##### EXERCISE DATA

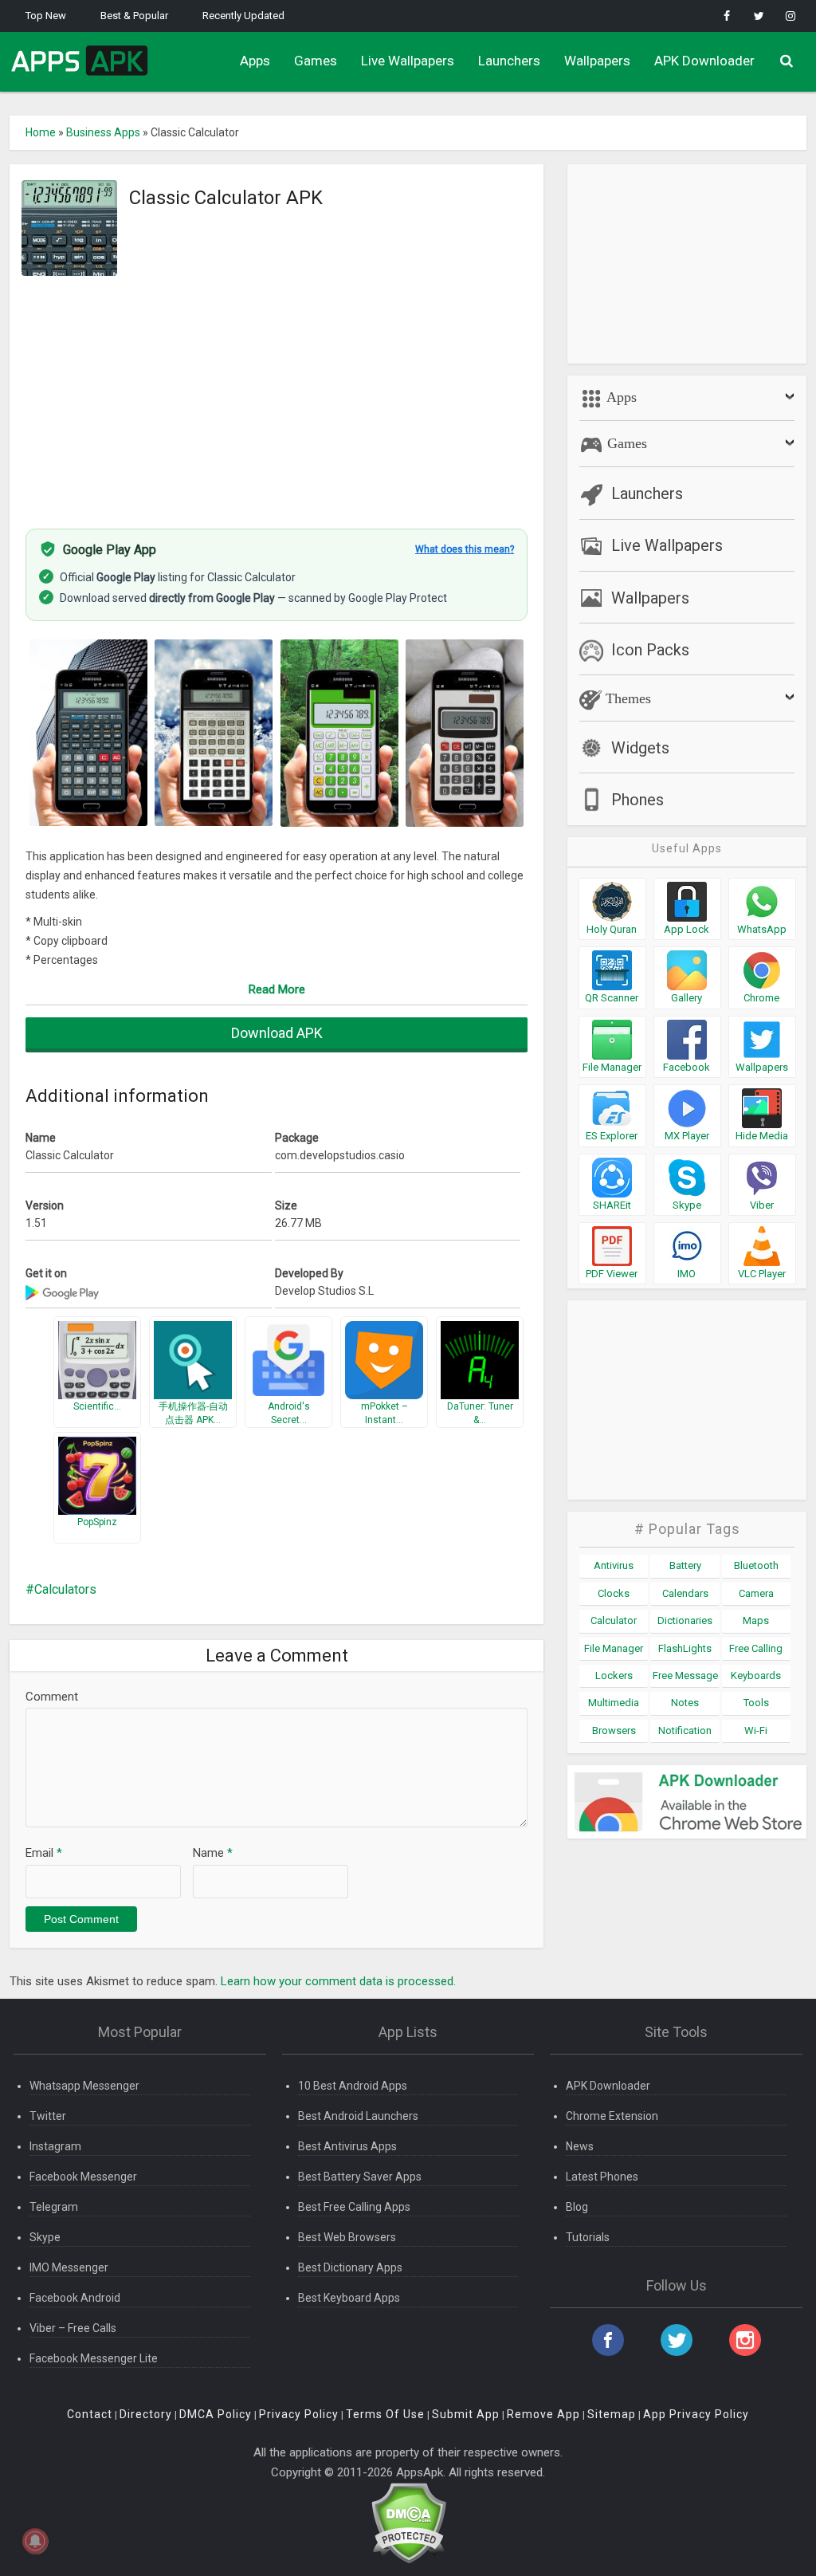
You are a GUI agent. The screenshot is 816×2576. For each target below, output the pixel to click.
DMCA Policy (215, 2414)
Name (213, 1853)
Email (44, 1853)
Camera (756, 1593)
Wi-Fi (755, 1730)
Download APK (277, 1033)
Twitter (47, 2116)
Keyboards (756, 1675)
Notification (685, 1730)
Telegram (53, 2207)
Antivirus (614, 1565)
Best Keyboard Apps (349, 2298)
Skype (45, 2237)
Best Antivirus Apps (347, 2146)
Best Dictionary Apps (350, 2267)
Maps (756, 1620)
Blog (577, 2207)
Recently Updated (243, 16)
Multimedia (613, 1703)
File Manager (613, 1648)
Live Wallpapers (407, 61)
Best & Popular (134, 16)
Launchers (509, 61)
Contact (89, 2414)
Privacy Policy (299, 2414)
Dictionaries (684, 1620)
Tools (756, 1703)
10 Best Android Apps (352, 2086)
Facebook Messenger (83, 2177)
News (580, 2146)
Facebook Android (74, 2298)
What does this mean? (464, 549)
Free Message (685, 1675)
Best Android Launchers (358, 2116)
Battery (685, 1565)
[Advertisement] (277, 393)
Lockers (614, 1675)
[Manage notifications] (35, 2541)
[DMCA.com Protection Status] (408, 2521)
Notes (685, 1703)
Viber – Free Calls (72, 2328)
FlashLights (685, 1648)
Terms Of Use (385, 2414)
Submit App (466, 2414)
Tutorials (588, 2237)
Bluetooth (756, 1565)
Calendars (685, 1593)
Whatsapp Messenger (84, 2086)
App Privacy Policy (696, 2414)
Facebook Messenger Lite (93, 2358)
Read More (277, 989)
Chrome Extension (612, 2116)
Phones (637, 799)
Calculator (613, 1620)
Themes (626, 698)
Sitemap (611, 2414)
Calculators (65, 1589)
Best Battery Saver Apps (360, 2177)
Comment (52, 1696)
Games (315, 61)
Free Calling (756, 1648)
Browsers (614, 1730)
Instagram (55, 2146)
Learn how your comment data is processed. (338, 1981)
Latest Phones (602, 2177)
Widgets (640, 747)
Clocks (614, 1593)
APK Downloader (704, 61)
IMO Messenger (68, 2267)
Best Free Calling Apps (354, 2207)
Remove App (543, 2414)
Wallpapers (597, 61)
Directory (146, 2414)
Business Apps (103, 132)
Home (41, 132)
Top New (46, 16)
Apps (255, 61)
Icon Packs (650, 649)
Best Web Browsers (347, 2237)
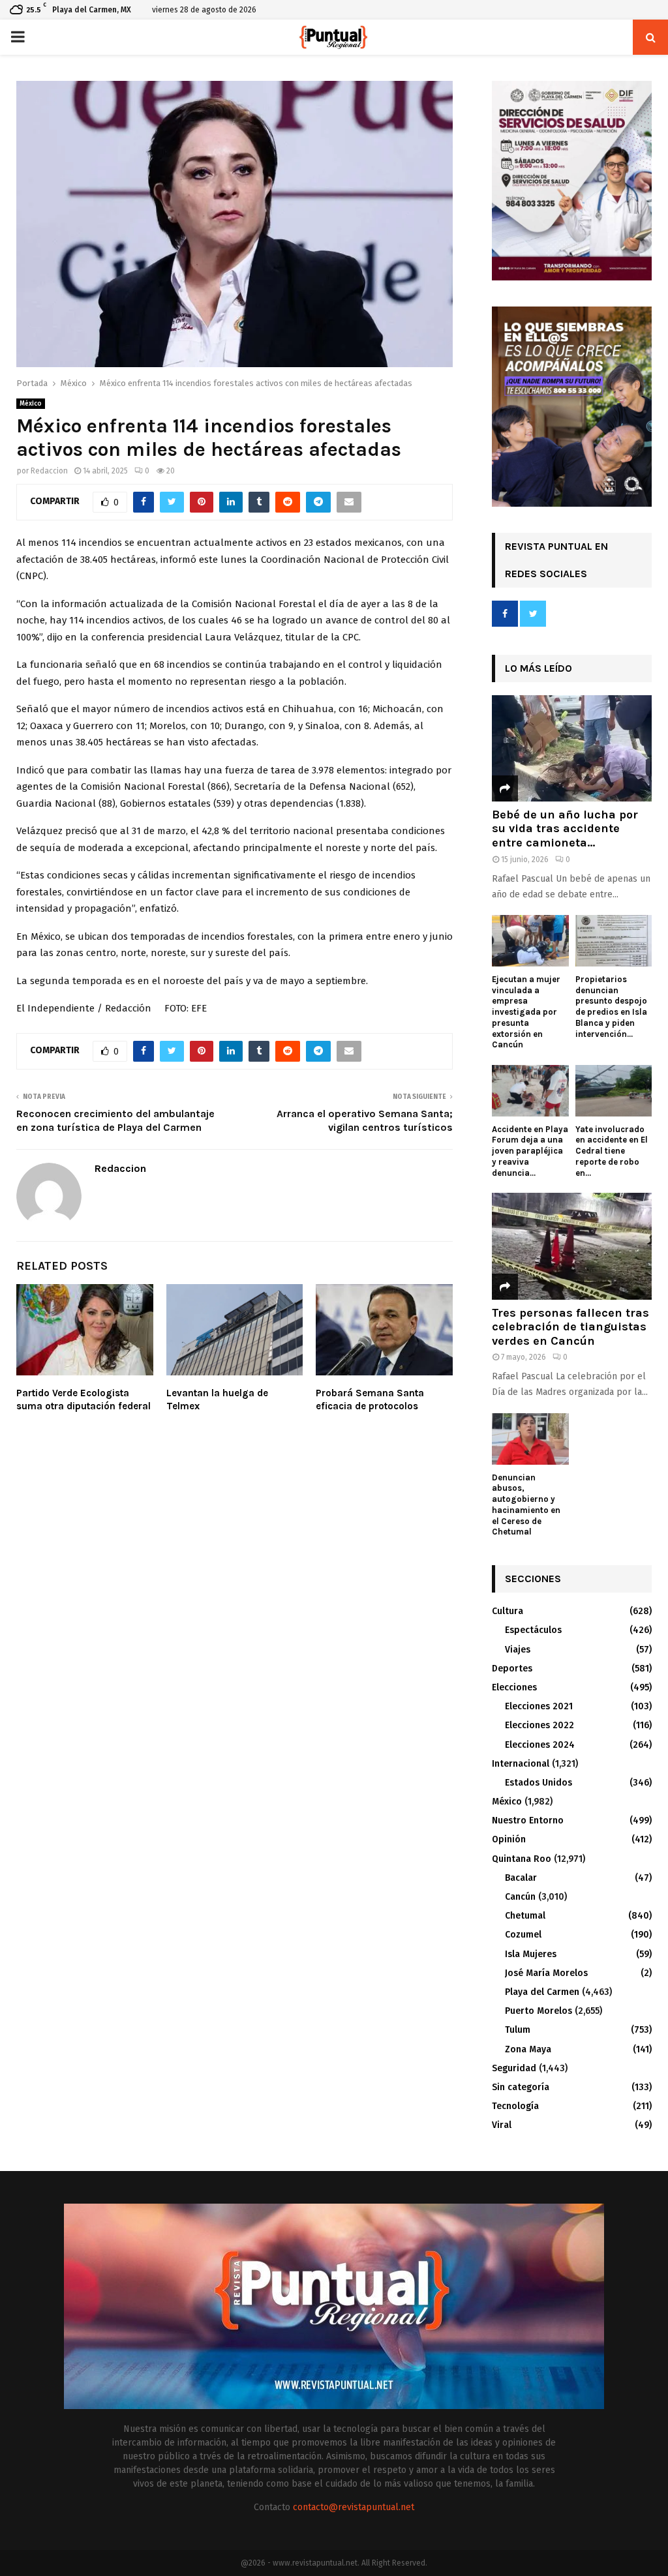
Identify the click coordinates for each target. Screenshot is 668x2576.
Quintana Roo (521, 1859)
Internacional (520, 1763)
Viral (501, 2125)
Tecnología (515, 2106)
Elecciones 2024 (540, 1744)
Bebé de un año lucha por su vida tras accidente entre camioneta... (565, 828)
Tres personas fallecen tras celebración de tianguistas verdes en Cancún (570, 1327)
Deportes (512, 1668)
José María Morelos (546, 1973)
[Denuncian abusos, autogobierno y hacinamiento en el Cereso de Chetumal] (530, 1438)
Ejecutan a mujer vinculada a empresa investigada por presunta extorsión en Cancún (526, 1012)
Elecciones (514, 1687)
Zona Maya (528, 2049)
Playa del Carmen (542, 1992)
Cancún (520, 1896)
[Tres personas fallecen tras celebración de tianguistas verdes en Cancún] (572, 1246)
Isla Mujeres (530, 1954)
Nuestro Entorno (528, 1820)
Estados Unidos (538, 1782)
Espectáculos (533, 1630)
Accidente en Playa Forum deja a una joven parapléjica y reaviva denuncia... (530, 1151)
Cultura (507, 1611)
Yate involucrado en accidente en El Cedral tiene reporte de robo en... (611, 1151)
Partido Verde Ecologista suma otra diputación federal (83, 1399)
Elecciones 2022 (539, 1725)
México (31, 404)
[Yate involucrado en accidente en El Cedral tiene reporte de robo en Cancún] (613, 1090)
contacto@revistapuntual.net (353, 2507)
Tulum (517, 2029)
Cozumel (523, 1934)
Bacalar (521, 1877)
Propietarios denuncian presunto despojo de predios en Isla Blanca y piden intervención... (611, 1006)
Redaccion (49, 470)
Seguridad (514, 2068)
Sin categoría (520, 2087)
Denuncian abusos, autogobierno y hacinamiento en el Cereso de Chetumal (526, 1505)
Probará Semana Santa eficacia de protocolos (370, 1399)
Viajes (517, 1649)
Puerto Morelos (538, 2010)
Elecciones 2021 (539, 1706)
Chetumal (525, 1915)
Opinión (509, 1839)
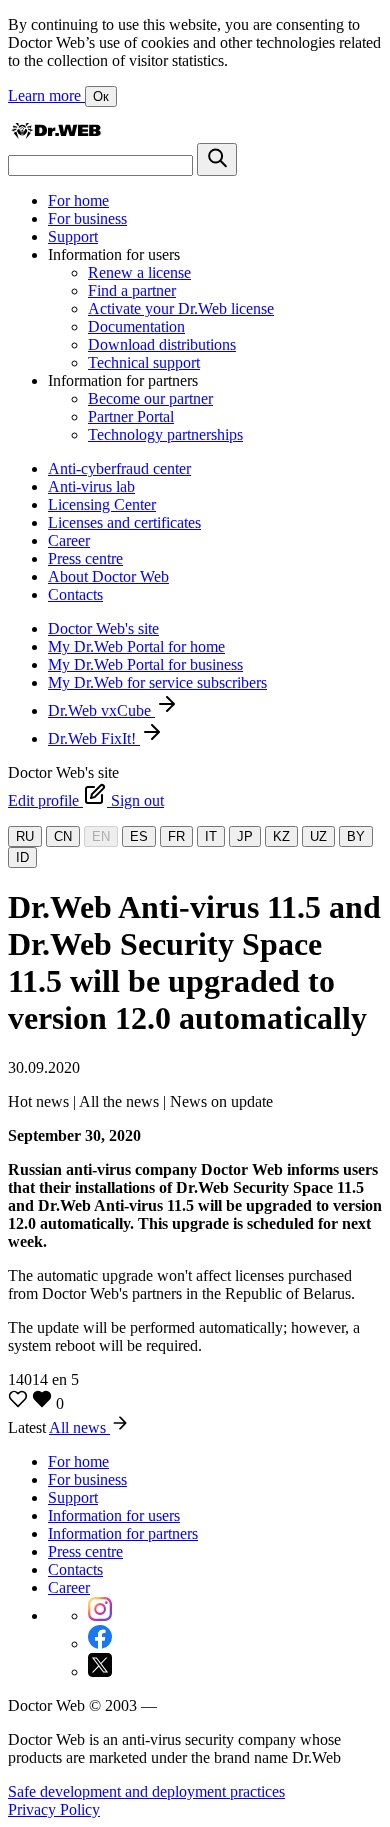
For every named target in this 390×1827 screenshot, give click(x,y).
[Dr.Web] (56, 133)
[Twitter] (100, 1671)
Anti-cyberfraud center (119, 468)
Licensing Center (102, 504)
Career (69, 540)
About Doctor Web (108, 576)
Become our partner (150, 398)
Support (73, 236)
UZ (318, 836)
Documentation (136, 326)
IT (211, 836)
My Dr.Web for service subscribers (157, 682)
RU (25, 836)
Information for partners (123, 1533)
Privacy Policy (54, 1809)
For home (78, 200)
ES (139, 836)
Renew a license (139, 272)
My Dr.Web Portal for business (145, 664)
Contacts (75, 594)
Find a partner (132, 290)
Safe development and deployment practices (146, 1791)
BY (356, 836)
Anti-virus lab (91, 486)
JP (245, 836)
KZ (281, 836)
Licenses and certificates (124, 522)
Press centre (85, 558)
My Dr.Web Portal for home (136, 646)
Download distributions (162, 344)
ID (22, 857)
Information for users (114, 1515)
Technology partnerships (165, 434)
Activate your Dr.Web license (181, 308)
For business (87, 218)
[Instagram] (100, 1615)
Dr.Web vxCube (101, 710)
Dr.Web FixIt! (94, 738)
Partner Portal (131, 416)
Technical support (144, 362)
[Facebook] (100, 1643)
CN (63, 836)
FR (176, 836)
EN (101, 836)
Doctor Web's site (103, 628)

##########

**WHAT YOU HAVE TO DO**
Print exactly the first line of the entries and every line after it through the one that contains "Instagram (55, 2146)", leaving the pictures out.

**RESPONSE**
You are a GUI agent. The screenshot is 816×2576. For each target below, output the pixel to click.
DMCA Policy (215, 2414)
Name (213, 1853)
Email (44, 1853)
Camera (756, 1593)
Wi-Fi (755, 1730)
Download APK (277, 1033)
Twitter (47, 2116)
Keyboards (756, 1675)
Notification (685, 1730)
Telegram (53, 2207)
Antivirus (614, 1565)
Best Keyboard Apps (349, 2298)
Skype (45, 2237)
Best Antivirus Apps (347, 2146)
Best Dictionary Apps (350, 2267)
Maps (756, 1620)
Blog (577, 2207)
Recently Updated (243, 16)
Multimedia (613, 1703)
File Manager (613, 1648)
Live Wallpapers (407, 61)
Best & Popular (134, 16)
Launchers (509, 61)
Contact (89, 2414)
Privacy Policy (299, 2414)
Dictionaries (684, 1620)
Tools (756, 1703)
10 Best Android Apps (352, 2086)
Facebook Messenger (83, 2177)
News (580, 2146)
Facebook Android (74, 2298)
What does this mean? (464, 549)
Free Message (685, 1675)
Best Android Launchers (358, 2116)
Battery (685, 1565)
[Advertisement] (277, 393)
Lockers (614, 1675)
[Manage notifications] (35, 2541)
[DMCA.com Protection Status] (408, 2521)
Notes (685, 1703)
Viber – Free Calls (72, 2328)
FlashLights (685, 1648)
Terms Of Use (385, 2414)
Submit App (466, 2414)
Tutorials (588, 2237)
Bluetooth (756, 1565)
Calendars (685, 1593)
Whatsapp Messenger (84, 2086)
App Privacy Policy (696, 2414)
Facebook Messenger Lite (93, 2358)
Read More (277, 989)
Chrome Extension (612, 2116)
Phones (637, 799)
Calculator (613, 1620)
Themes (626, 698)
Sitemap (611, 2414)
Calculators (65, 1589)
Best Battery Saver Apps (360, 2177)
Comment (52, 1696)
Games (315, 61)
Free Calling (756, 1648)
Browsers (614, 1730)
Instagram (55, 2146)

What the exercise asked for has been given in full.